An AI DevOps assistant is a combination of the Project Assistant, Business Administrator (BA) Assistant, Solution Architect (SA), Scrum Agent (Project Assistant), Developer (Dev) Assistant and the Quality Assurance (QA) Assistant.
Assigning work packages to a DevOps AI Assistant ensures your templates are used to:
- Business Analyst
- Document Business Requirements (BA Assistant)
- Gets approval of Business Requirements (workflow to user)
- Solution Architect
- Document Technical Specifications (Dev Assistant)
- Get approval for Technical Solution (workflow to user)
- Scrum Manager / Product Owner
- Prioritizes work packages (workflow to user)
- Developer
- Development is executed and tested against the Technical Specifications
- Quality Assurance
- Quality Assurance (QA) prepares detailed test scripts to valid the business requirements
- Test Completion Matrix is created
- Tests are executed and resolved with the Developer; blockers are highlighted to the Scrum Manager
- End Users
- Test the new features in a Test Environment
Upon user acceptance of the work package, all documentation is packaged for release to production.

QUESTIONS
1. Repeat the passage on the AI DevOps assistant from "- Solution Architect" down to "packages (workflow to user)".
2. Using the passage on the AI DevOps assistant, state whether each statement agrees with it, answering yes or no and quoting the deciding words: (a) Under the Solution Architect role, technical specifications are documented by the BA Assistant. (b) The Scrum Manager / Product Owner prioritizes work packages. (c) End users test the new features in a production environment.
The entries that follow are separate material, unrelated to the passage on the AI DevOps assistant.

DATA SECTION
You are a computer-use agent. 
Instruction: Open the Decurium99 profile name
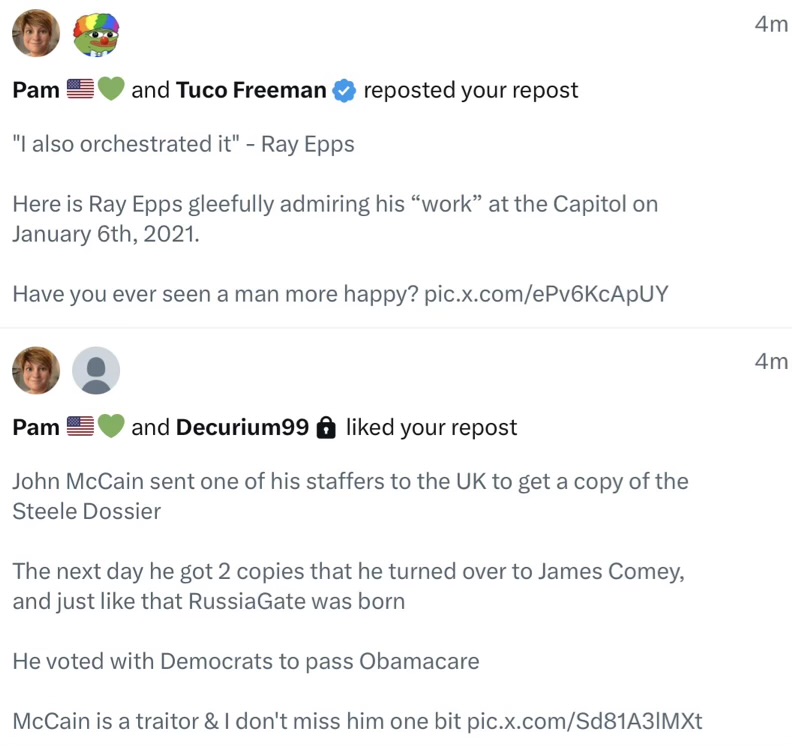242,428
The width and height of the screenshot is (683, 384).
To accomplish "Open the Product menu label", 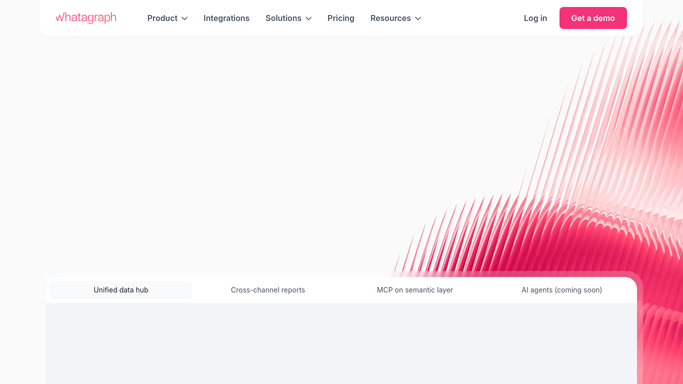I will pos(162,18).
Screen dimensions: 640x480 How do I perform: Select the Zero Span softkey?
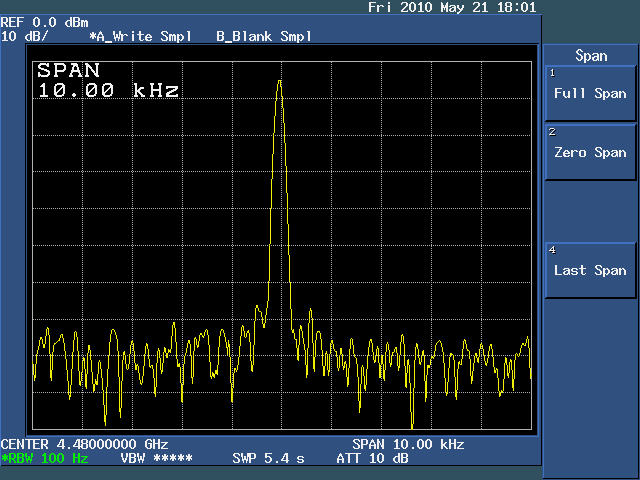pyautogui.click(x=590, y=153)
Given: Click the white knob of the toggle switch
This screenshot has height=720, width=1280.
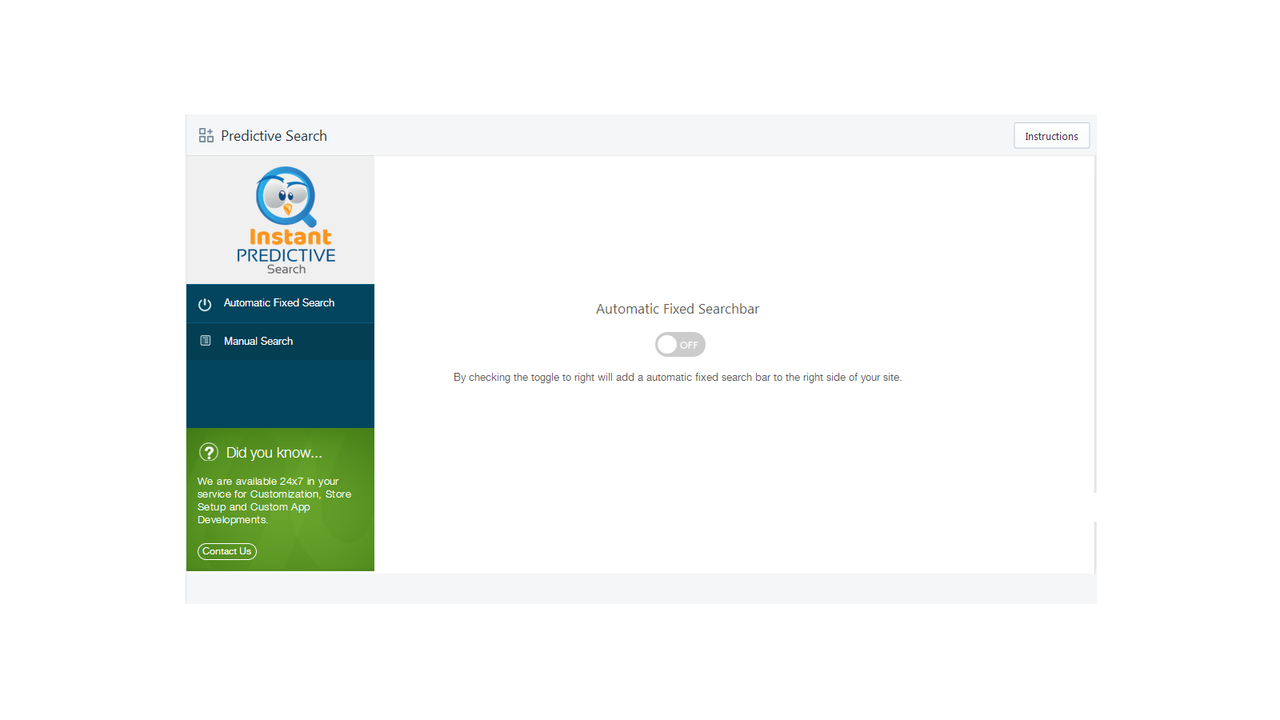Looking at the screenshot, I should 667,344.
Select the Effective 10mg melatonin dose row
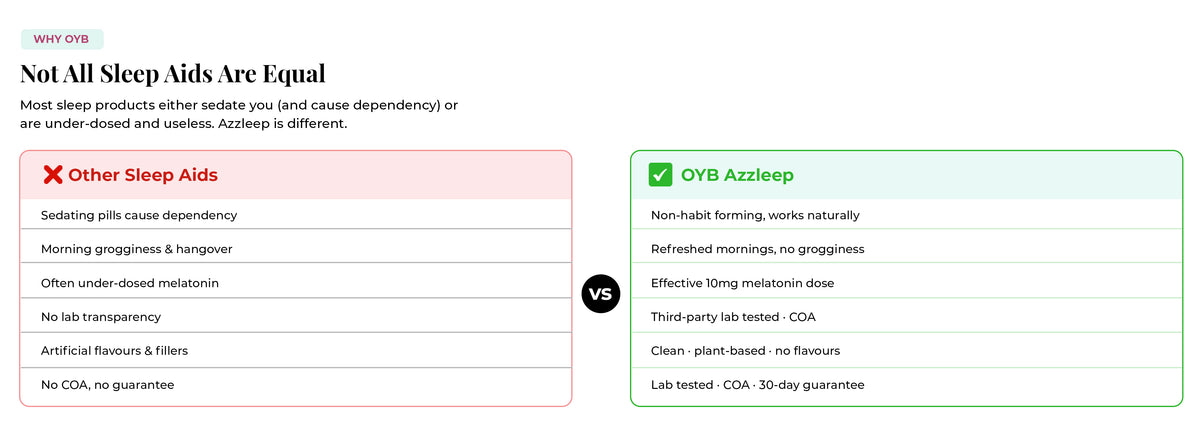This screenshot has width=1200, height=438. pos(906,283)
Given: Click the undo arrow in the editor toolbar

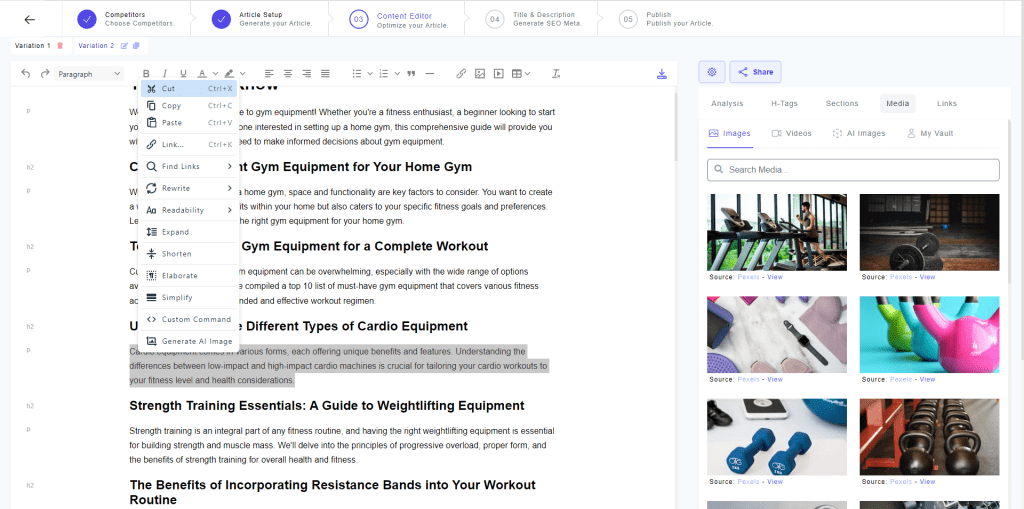Looking at the screenshot, I should (26, 74).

EXERCISE SOLUTIONS
1.
- Solution Architect
- Document Technical Specifications (Dev Assistant)
- Get approval for Technical Solution (workflow to user)
- Scrum Manager / Product Owner
- Prioritizes work packages (workflow to user)

2.
(a) No: "Document Technical Specifications (Dev Assistant)"
(b) Yes: "Prioritizes work packages (workflow to user)"
(c) No: "Test the new features in a Test Environment"